Comprehensive oil-source correlation conclusions indicate that crude oils in the platform-basin area generally contain ATMBs and exhibit high C28S TAS characteristics. This differs from both traditional Ordovician source rocks (high C28S TAS, absence of ATMBs) and traditional Cambrian source rocks (low C28S TAS, abundant ATMBs), but shows excellent consistency with the calcareous shales revealed in this study. Additionally, another portion of the so-called Cambrian end-member oils primarily shows high similarity to shales and siliceous shales. This suggests that crude oils in the platform-basin area likely result from contributions of a single lithofacies of Є1y source rocks.

Conclusion

(1) The Є1y comprises three distinct lithofacies with varying petroleum potential. Calcareous mudstones show exceptional TOC values (up to 29.8%) and are concentrated in the northern, central, and transitional zones of the basin. These rocks contain predominantly Type II kerogen at mature to highly mature stages. Shales exhibit moderate TOC contents and are distributed across northwestern and eastern Tarim. Siliceous rocks display the lowest TOC values, are restricted to deep-water basins with hydrothermal activity, and have limited hydrocarbon generation potential.

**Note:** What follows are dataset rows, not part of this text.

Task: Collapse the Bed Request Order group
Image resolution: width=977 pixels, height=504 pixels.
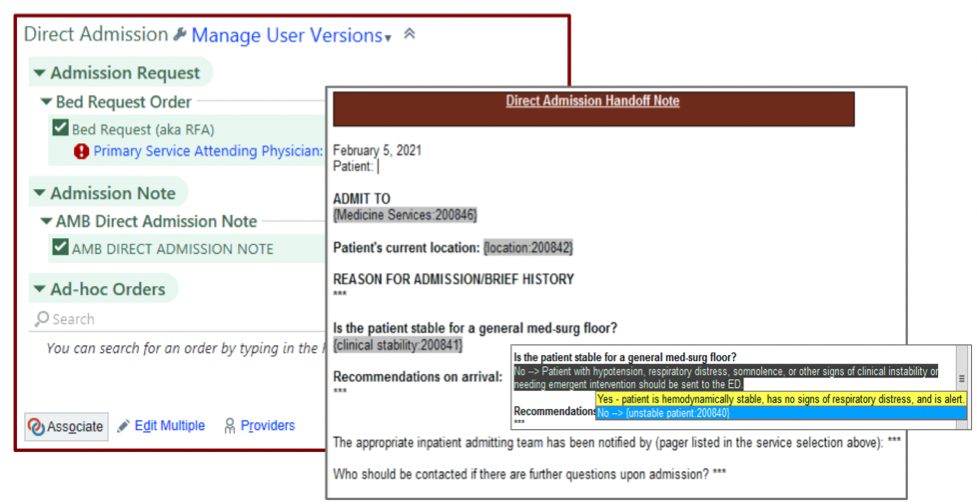Action: [x=46, y=102]
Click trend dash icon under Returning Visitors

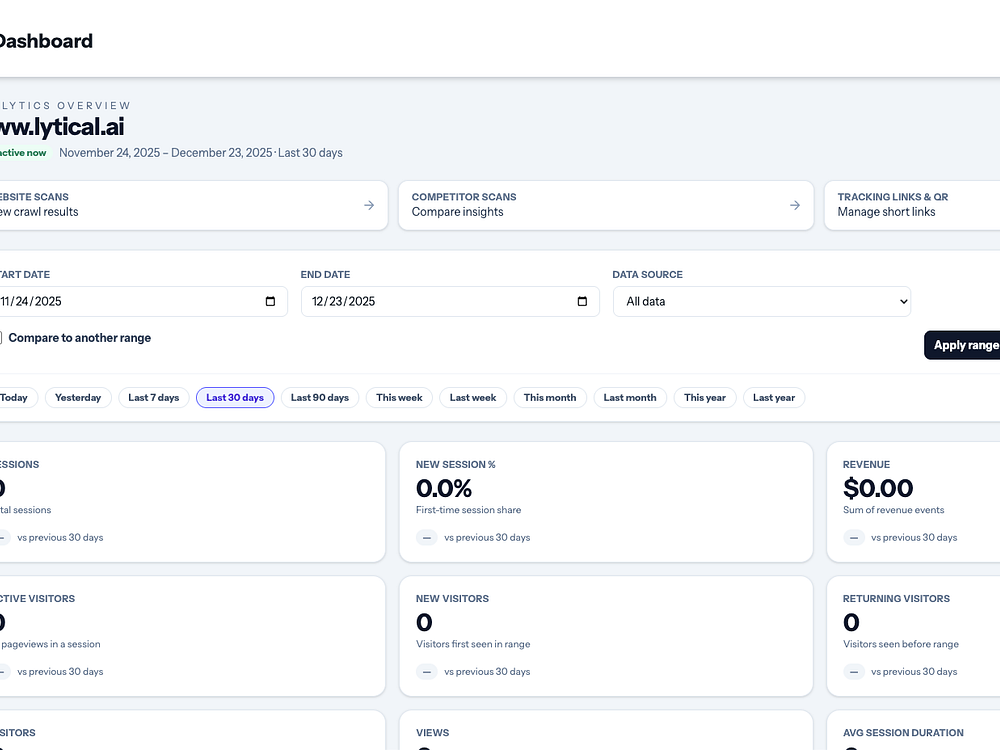pos(854,671)
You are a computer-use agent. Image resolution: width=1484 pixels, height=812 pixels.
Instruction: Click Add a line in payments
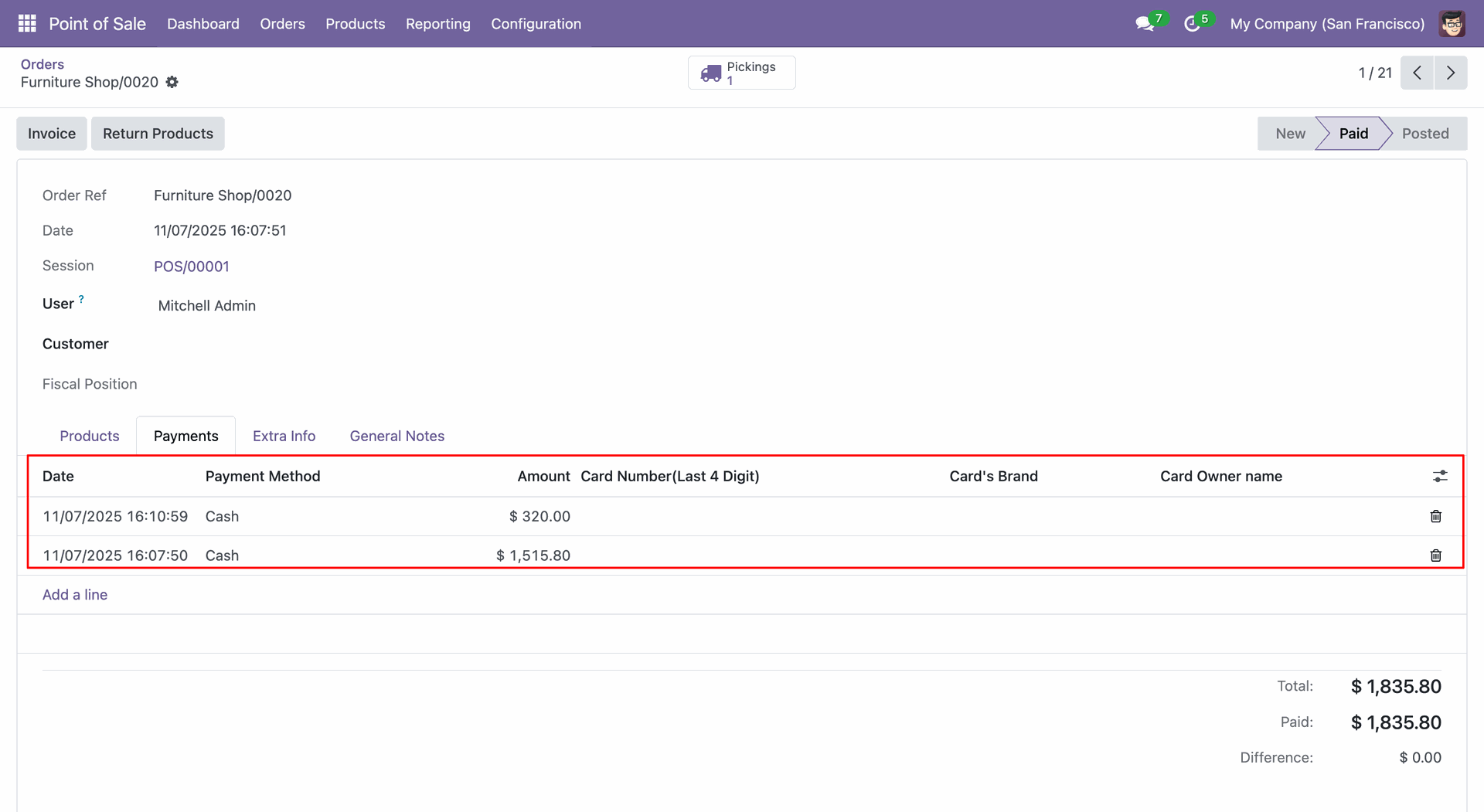point(75,595)
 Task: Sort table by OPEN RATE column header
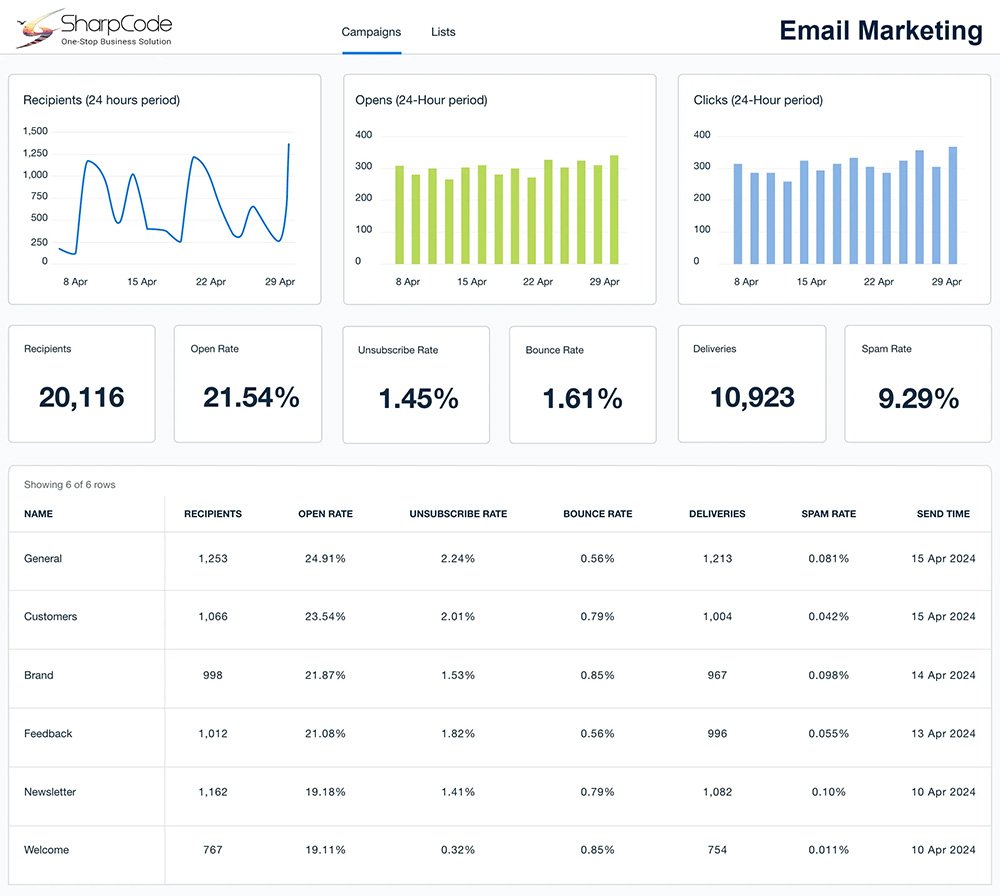(x=325, y=514)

(2) Biomarker analysis identifies distinct geochemical signatures among the three lithofacies. Calcareous mudstones are characterized by higher C28 TAS values, lower C26−27 TAS and TDS values, and significant ATMB enrichment. In contrast, shales and siliceous rocks display typical high C26−27 and low C28 TAS values with TDSI values > 0.6, though shales contain trace ATMBs while siliceous rocks lack these compounds entirely.

(3) Integrated analysis of aromatic biomarkers, n-alkane’ carbon isotopes (δ13C < −32‰), and sulfur isotopes demonstrates that the calcareous mudstones of Є1y likely serve as the primary source for deep to ultra-deep oils in the lower Paleozoic of the Tarim foreland basin, particularly in the northern and central uplift regions.